Stored dataset items:
-- Opening Marker --

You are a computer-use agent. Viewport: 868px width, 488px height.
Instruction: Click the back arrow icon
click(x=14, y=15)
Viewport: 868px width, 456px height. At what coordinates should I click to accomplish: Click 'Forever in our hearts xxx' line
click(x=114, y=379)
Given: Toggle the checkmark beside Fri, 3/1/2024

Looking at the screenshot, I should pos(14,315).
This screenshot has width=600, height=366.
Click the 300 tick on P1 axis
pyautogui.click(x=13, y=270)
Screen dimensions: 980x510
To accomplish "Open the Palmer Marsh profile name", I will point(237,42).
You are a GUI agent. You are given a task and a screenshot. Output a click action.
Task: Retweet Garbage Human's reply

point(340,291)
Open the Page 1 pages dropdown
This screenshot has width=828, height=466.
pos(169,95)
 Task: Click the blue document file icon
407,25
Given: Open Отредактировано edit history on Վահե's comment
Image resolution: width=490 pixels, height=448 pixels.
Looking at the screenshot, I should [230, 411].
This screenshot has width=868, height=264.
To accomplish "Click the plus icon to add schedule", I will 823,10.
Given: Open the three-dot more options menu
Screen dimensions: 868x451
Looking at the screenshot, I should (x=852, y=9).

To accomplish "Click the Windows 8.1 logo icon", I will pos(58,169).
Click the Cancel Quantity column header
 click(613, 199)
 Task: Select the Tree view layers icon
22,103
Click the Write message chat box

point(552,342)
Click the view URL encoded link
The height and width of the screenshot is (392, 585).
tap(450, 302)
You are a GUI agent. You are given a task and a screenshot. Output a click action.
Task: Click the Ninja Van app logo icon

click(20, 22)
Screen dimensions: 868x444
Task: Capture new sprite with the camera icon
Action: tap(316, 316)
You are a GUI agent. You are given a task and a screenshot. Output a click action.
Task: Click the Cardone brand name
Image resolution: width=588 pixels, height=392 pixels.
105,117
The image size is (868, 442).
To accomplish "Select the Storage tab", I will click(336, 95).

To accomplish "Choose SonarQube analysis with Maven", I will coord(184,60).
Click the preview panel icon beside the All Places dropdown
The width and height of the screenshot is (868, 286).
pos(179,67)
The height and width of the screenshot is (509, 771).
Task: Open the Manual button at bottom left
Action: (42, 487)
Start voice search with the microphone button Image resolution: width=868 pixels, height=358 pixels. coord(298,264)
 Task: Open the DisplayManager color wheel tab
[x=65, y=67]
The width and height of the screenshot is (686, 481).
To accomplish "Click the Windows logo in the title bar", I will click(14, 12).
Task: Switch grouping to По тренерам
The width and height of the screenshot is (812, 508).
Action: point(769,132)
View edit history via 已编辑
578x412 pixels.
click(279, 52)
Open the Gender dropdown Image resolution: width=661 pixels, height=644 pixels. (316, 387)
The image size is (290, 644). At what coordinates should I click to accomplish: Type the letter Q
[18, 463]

-- Closing Marker --

(TASK DIRECTIONS) Reproduce, word for word and in full, only the lines above that start at the line with "Click the Write message chat box" and run through the line with "The width and height of the screenshot is (686, 481).", both ends included.

(OUTPUT FOR THIS EXERCISE)
Click the Write message chat box

point(552,342)
Click the view URL encoded link
The height and width of the screenshot is (392, 585).
tap(450, 302)
You are a GUI agent. You are given a task and a screenshot. Output a click action.
Task: Click the Ninja Van app logo icon

click(20, 22)
Screen dimensions: 868x444
Task: Capture new sprite with the camera icon
Action: tap(316, 316)
You are a GUI agent. You are given a task and a screenshot. Output a click action.
Task: Click the Cardone brand name
Image resolution: width=588 pixels, height=392 pixels.
105,117
The image size is (868, 442).
To accomplish "Select the Storage tab", I will click(336, 95).

To accomplish "Choose SonarQube analysis with Maven", I will coord(184,60).
Click the preview panel icon beside the All Places dropdown
The width and height of the screenshot is (868, 286).
pos(179,67)
The height and width of the screenshot is (509, 771).
Task: Open the Manual button at bottom left
Action: (42, 487)
Start voice search with the microphone button Image resolution: width=868 pixels, height=358 pixels. coord(298,264)
 Task: Open the DisplayManager color wheel tab
[x=65, y=67]
The width and height of the screenshot is (686, 481).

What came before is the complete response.